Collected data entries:
━━━━━━━━
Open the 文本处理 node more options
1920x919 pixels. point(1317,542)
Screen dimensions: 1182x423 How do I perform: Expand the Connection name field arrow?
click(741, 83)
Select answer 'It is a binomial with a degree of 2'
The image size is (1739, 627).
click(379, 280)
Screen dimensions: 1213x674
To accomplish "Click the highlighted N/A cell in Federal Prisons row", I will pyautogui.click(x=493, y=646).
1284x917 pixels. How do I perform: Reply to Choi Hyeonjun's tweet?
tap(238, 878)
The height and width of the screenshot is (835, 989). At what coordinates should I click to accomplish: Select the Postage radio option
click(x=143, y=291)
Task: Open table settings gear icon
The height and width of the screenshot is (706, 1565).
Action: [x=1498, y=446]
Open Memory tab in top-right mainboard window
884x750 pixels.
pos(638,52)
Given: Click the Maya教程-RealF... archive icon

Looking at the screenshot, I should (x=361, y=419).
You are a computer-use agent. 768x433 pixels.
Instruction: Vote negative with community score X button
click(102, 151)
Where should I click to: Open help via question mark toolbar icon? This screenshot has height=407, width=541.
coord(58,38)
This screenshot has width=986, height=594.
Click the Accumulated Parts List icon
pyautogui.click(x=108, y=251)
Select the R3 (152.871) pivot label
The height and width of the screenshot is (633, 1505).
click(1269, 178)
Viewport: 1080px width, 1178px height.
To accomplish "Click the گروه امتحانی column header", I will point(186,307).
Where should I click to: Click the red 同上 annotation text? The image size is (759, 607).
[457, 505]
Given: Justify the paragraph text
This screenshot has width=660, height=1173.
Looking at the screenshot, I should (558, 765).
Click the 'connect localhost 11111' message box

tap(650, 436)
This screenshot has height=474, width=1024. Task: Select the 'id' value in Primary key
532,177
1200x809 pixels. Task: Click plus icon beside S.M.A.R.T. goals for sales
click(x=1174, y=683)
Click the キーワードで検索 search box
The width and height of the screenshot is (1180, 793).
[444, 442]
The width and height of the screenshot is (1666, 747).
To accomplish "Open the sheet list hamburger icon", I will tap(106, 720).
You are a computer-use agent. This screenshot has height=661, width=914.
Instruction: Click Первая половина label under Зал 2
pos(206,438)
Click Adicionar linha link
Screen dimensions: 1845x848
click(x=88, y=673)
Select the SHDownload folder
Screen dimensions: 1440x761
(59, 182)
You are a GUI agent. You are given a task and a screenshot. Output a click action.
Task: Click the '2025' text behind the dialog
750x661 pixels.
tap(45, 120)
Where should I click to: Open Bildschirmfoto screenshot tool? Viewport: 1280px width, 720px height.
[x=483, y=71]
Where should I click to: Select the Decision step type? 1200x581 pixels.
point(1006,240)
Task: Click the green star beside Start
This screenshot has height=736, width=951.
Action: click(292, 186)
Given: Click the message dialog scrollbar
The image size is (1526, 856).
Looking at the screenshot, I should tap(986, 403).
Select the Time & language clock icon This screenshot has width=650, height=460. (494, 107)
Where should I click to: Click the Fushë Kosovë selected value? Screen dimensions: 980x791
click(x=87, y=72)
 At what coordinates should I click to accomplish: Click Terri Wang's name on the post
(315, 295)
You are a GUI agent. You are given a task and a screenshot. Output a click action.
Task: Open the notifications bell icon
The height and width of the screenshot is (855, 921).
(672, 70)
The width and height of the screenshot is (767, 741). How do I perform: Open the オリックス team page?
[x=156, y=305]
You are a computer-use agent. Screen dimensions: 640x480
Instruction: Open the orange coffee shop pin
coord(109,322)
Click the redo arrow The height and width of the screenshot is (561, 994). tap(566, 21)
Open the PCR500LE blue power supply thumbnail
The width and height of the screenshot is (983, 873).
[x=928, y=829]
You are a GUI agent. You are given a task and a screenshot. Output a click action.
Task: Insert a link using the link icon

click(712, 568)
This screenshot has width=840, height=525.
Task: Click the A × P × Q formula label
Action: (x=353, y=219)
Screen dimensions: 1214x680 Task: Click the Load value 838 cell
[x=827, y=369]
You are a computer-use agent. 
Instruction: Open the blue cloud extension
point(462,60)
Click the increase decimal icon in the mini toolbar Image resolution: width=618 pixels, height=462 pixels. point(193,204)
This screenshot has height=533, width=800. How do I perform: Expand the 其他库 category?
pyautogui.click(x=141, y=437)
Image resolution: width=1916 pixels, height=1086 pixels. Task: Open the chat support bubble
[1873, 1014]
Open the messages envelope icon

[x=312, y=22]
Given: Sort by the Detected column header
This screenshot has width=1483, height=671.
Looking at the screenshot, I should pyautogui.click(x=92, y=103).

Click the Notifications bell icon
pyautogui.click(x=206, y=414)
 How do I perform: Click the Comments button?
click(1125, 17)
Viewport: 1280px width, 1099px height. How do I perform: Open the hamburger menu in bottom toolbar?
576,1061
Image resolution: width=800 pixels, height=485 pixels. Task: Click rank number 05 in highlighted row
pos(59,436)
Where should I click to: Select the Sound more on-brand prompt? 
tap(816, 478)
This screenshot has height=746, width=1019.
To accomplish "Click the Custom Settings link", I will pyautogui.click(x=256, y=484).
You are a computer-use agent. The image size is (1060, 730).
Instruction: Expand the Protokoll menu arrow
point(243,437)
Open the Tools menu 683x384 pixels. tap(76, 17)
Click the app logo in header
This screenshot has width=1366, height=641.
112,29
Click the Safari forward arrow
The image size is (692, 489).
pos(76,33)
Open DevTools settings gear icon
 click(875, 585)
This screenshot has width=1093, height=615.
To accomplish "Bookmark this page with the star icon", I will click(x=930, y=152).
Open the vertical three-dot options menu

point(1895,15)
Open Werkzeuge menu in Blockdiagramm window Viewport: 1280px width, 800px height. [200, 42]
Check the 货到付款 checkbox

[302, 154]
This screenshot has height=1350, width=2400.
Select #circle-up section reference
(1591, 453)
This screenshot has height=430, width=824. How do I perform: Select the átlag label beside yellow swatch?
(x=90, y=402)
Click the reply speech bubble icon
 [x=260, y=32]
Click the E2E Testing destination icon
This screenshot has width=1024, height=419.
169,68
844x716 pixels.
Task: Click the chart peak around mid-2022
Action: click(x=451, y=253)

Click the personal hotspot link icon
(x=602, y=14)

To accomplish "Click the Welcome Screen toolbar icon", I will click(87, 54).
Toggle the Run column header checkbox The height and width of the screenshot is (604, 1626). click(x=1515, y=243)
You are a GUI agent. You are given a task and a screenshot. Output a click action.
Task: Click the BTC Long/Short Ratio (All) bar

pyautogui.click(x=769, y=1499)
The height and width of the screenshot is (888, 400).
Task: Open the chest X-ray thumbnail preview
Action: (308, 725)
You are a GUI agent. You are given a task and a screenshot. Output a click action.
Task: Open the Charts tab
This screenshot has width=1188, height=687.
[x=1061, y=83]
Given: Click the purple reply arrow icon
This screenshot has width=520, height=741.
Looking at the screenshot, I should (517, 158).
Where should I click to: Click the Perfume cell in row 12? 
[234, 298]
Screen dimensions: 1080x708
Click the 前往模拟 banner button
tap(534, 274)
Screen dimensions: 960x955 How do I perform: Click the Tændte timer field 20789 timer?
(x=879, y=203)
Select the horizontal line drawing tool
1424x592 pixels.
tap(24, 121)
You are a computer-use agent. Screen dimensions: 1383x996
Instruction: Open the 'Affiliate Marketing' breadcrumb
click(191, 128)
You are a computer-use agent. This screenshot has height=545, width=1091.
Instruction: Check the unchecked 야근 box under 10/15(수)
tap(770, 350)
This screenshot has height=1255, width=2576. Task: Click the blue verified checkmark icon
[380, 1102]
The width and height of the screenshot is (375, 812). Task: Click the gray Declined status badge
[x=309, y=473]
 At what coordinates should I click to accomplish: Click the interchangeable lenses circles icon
━━━━━━━━
Copy all lines above containing the string "dialog".

Task: Click the '2025' text behind the dialog
Given: Click the message dialog scrollbar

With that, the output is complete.